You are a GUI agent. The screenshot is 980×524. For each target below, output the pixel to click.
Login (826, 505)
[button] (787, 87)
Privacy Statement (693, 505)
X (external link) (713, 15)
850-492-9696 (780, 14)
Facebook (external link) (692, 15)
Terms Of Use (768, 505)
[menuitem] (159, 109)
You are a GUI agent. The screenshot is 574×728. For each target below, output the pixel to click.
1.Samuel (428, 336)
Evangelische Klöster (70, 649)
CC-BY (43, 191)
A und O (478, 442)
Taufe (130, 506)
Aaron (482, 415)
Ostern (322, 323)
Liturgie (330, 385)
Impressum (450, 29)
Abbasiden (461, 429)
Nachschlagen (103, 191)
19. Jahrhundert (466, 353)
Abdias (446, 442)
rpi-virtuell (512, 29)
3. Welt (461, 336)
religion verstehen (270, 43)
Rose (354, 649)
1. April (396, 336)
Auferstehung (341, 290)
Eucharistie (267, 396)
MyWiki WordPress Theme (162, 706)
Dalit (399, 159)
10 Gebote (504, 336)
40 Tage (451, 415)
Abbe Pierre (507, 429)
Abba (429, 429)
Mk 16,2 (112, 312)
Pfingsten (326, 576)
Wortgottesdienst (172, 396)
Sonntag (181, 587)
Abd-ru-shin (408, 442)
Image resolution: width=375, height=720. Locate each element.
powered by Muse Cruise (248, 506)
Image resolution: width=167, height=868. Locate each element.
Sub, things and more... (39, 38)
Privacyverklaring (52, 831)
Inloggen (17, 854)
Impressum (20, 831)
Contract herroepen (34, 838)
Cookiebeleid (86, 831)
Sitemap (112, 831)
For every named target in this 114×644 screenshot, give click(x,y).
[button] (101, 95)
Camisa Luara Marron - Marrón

════

_Task prompt_
Copy out the records exactly, starting at the line that contains "Facebook (external link) (692, 15)" and ending at the line that contains "A und O (478, 442)", with both of those lines included.

_Final result_
Facebook (external link) (692, 15)
Terms Of Use (768, 505)
[menuitem] (159, 109)
You are a GUI agent. The screenshot is 574×728. For each target below, output the pixel to click.
1.Samuel (428, 336)
Evangelische Klöster (70, 649)
CC-BY (43, 191)
A und O (478, 442)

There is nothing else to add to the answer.